2012-03-24 16:16:10, paolomario napisał(a):
Mi dzisiaj ubezpieczyciel przysłał propozycję przedłużenia ubezpieczenia na kolejny rok. Wszystko fajnie, cena dobra, 20 funtów niższa niż do tej pory, więc czemu nie.
Ale w papierach zauważyłem, że występuję jako faktyczny właściciel pojazdu, a że autko wzięte po części w kredycie, więc oczywiście właścicielem nie jestem. Widocznie przenosząc ostatnio ubezpieczenie z jednego samochodu na drugi zapomniałem zmienić ten punkt.
Dzwonię żeby to poprawić a pani konsultantka informuje mnie, że oni nie mają w ofercie ubezpieczeń w takich przypadkach, więc zdecydowałem zakończyć współpracę z nimi, poprosiłem o list z informacją o latach bezwypadkowej jazdy i zabrałem się za przeglądanie, co "gocompare" mi wyszuka. O dziwo mój ubezpieczyciel wyskoczył w wynikach wyszukiwania. Zadzwoniłem jeszcze raz i pytam, dlaczego tak się dzieje. Przełączyli mnie do jakiegoś "supervisora" a ten stwierdził, że z powodzeniem mogę przedłużyć umowę i żebym o tym poinformował konsultanta, do którego znowu mnie przełączył. A ten mi znowu mówi, że nie mogę przedłużyć


A na "gocompare" wziąłem ofertę w tej samej cenie, która jeszcze dodatkowo ma samochód zastępczy, pomoc prawną, pomoc lekarską i ubezpieczenie NCB.

Dostarczony wykaz:
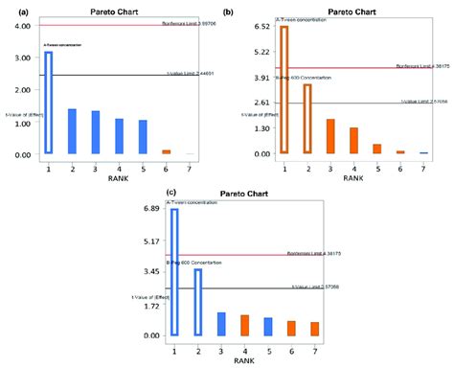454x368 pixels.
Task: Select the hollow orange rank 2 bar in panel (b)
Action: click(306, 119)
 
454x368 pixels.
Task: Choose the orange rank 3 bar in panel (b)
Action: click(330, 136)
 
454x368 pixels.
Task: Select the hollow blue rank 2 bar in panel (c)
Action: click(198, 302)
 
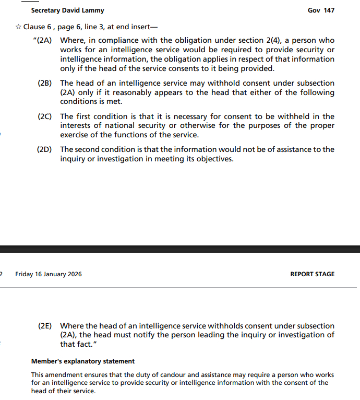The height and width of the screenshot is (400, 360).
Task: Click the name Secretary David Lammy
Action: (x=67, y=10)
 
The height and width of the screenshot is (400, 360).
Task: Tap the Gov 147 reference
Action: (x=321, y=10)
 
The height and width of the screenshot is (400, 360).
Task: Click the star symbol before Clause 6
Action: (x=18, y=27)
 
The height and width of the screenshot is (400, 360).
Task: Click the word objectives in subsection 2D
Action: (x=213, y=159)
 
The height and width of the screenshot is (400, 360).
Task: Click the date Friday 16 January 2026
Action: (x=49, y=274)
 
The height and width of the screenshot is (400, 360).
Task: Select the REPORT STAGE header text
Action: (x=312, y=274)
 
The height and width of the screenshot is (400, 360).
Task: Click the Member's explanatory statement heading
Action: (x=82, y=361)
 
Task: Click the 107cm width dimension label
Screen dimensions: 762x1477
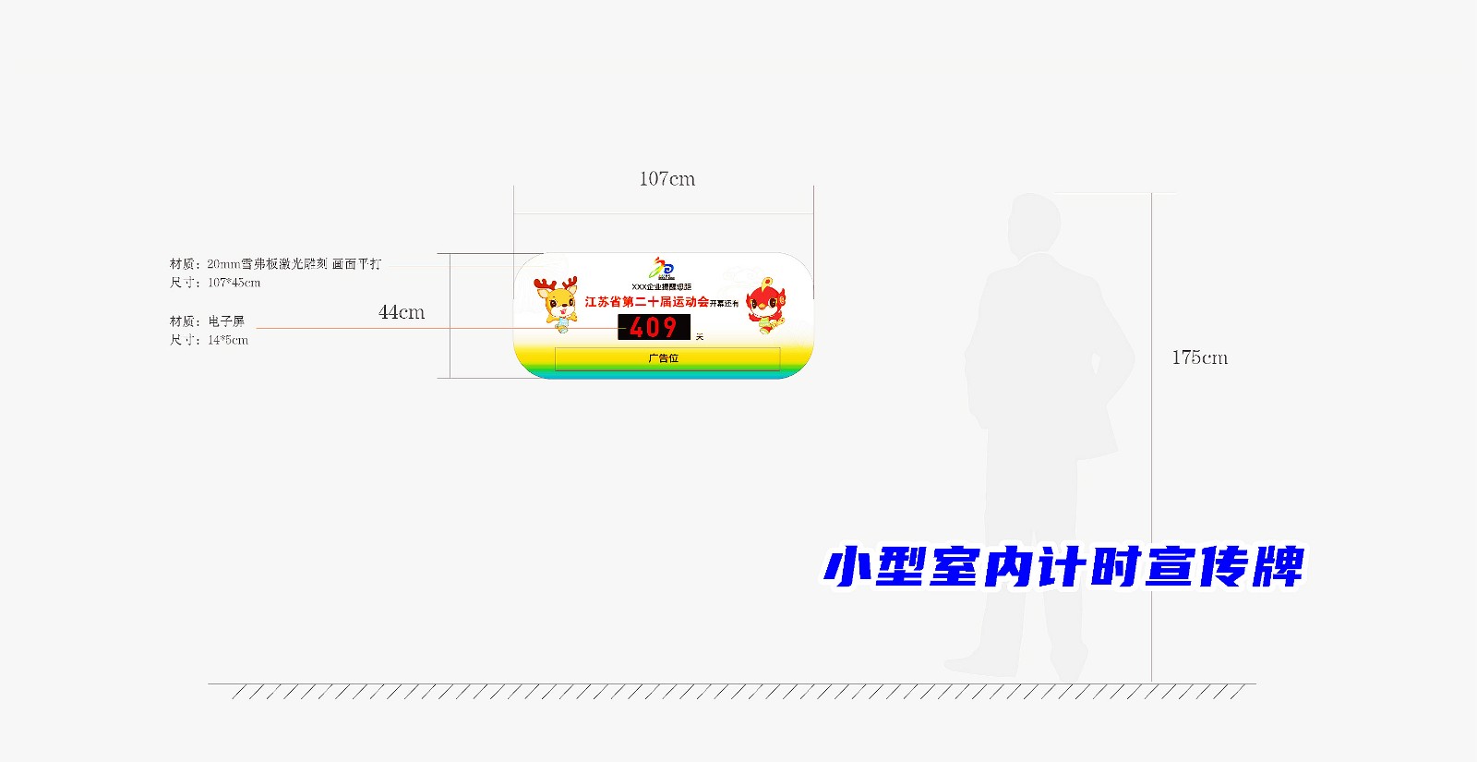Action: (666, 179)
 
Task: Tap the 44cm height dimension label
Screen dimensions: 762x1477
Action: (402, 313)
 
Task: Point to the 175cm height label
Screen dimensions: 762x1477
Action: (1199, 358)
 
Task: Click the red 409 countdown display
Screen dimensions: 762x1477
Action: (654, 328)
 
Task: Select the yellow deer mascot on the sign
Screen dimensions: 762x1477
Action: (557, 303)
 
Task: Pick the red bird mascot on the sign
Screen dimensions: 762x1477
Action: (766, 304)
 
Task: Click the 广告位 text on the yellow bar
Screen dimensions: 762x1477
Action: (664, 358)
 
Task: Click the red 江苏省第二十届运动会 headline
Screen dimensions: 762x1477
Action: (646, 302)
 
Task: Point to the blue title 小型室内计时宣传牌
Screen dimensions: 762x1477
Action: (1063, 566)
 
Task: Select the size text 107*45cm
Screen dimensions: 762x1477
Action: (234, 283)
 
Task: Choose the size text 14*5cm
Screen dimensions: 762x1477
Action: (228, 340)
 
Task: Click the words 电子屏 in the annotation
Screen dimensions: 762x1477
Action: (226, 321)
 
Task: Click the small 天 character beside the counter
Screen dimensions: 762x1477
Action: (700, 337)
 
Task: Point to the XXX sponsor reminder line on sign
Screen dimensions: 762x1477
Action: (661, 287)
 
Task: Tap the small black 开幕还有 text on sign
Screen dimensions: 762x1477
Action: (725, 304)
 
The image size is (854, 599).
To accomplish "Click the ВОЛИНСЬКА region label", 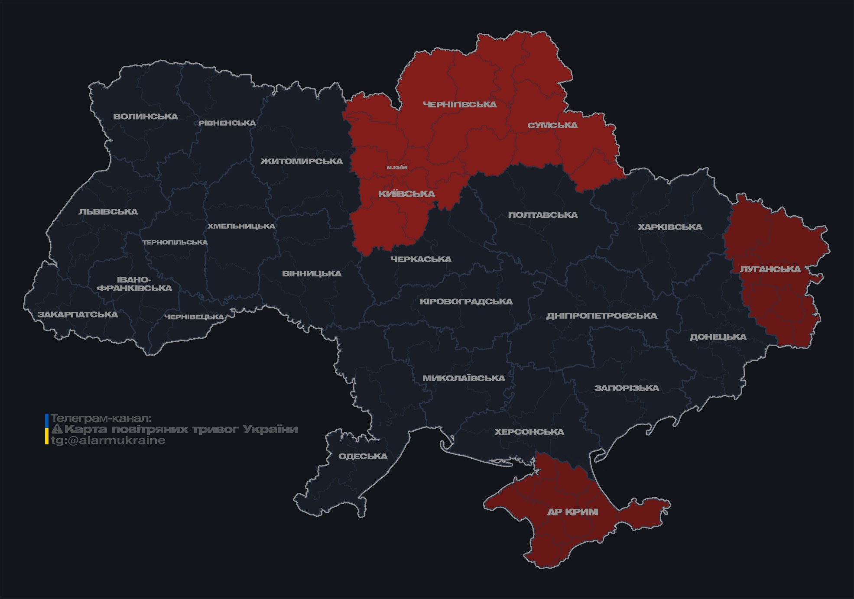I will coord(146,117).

* * *

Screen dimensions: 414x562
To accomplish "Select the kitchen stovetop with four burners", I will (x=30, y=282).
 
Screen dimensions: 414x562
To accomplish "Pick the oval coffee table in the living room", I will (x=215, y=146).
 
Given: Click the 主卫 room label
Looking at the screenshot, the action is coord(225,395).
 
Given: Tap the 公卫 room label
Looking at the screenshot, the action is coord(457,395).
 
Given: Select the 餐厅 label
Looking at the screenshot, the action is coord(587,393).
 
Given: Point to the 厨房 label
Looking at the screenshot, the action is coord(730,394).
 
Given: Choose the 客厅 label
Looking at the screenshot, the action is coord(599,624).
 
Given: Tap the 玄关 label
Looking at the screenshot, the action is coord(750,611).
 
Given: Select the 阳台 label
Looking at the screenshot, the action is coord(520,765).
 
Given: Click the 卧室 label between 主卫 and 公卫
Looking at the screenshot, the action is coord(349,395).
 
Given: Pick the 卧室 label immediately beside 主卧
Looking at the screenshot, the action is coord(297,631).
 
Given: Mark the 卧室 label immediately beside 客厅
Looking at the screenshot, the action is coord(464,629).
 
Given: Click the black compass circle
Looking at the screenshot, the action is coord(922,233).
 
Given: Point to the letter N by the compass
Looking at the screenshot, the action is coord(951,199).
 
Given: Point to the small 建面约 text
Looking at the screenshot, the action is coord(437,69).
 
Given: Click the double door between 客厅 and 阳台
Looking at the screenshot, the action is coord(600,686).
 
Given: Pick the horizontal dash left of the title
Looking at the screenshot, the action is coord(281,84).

Lista zadań:
#1 Streść proszę wpis o ubezpieczeniu samochodu w dwóch zdaniach.
#2 Odpowiedz na pytania do wpisu o ubezpieczeniu samochodu:
(a) O ile funtów niższa od dotychczasowej była cena w propozycji przedłużenia?
(b) O jaki list autor poprosił ubezpieczyciela?
(c) Do kogo przełączono autora, gdy zadzwonił drugi raz?
Opieraj się wyłącznie na wpisie, a nie na wykazie.

Odpowiedzi:
#1 Autor dostał od ubezpieczyciela propozycję przedłużenia ubezpieczenia o 20 funtów tańszą niż dotąd, ale zauważył w papierach, że figuruje jako faktyczny właściciel pojazdu, choć auto jest wzięte po części w kredycie. Gdy zadzwonił to poprawić, konsultantka oznajmiła, że firma nie ma w ofercie ubezpieczeń w takich przypadkach, więc autor postanowił zakończyć współpracę i wziął na „gocompare” ofertę, która dodatkowo obejmuje samochód zastępczy, pomoc prawną, pomoc lekarską i ubezpieczenie NCB.

#2
(a) O 20 funtów.
(b) O list z informacją o latach bezwypadkowej jazdy.
(c) Do „supervisora”.